Principal Investigator:

Xaver Raphael Davey

Affiliation:

Kungliga Tekniska högskolan

Start Date:

2025-12-10

End Date:

2026-12-01

Primary Classification:

10210: Artificial Intelligence

Webpage:

Allocation

Abstract

As Large Language Models (LLMs) continue to dominate the deep learning landscape, their deployment is increasingly hindered by prohibitive computational and memory costs. Knowledge Distillation (KD) offers a powerful solution; however, prevailing paradigms are becoming computationally intractable for billion-parameter models. The current KD ecosystem lacks the standardized tooling required to implement more efficient approaches.

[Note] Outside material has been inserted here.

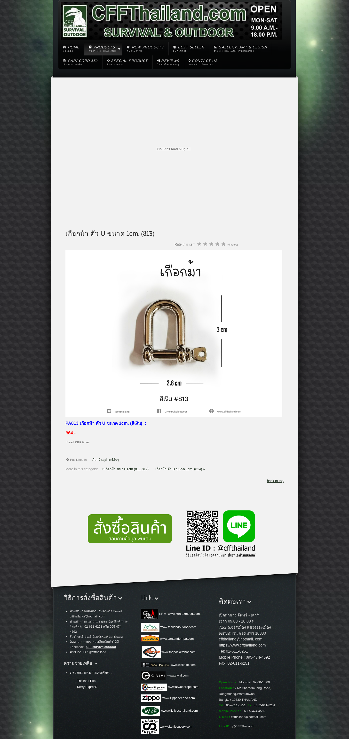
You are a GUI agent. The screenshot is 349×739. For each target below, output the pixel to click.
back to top (275, 481)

Researchers are currently forced to build brittle, ad-hoc pipelines to align tensors and manage intermediate supervision signals. This project focuses on bridging this gap by developing a novel, modular toolkit to facilitate granular, block-wise distillation "out of the box." Unlike existing libraries that prioritize global-wise (end-to-end) logit matching, this toolkit targets the internal feature representations of deep networks, enabling precise architectural transformations. Specifically, these computational resources will help develop this software. Additionally, with this developed KD toolkit, various more efficient versions of LLMs (via compression, quantization, or even architectural changes, such as the linearization of the self-attention mechanism) can be more thoroughly researched. Access to high-performance GPU resources is critical for this phase of research. Validating the developed KD framework requires extensive benchmarking of teacher-student pairs at the billion-parameter scale and rigorous ablation studies to quantify the trade-offs among various training regimes. This grant would enable the thorough evaluation of these compression paradigms, ultimately providing the community with a standardized methodology for creating efficient, accessible foundation models.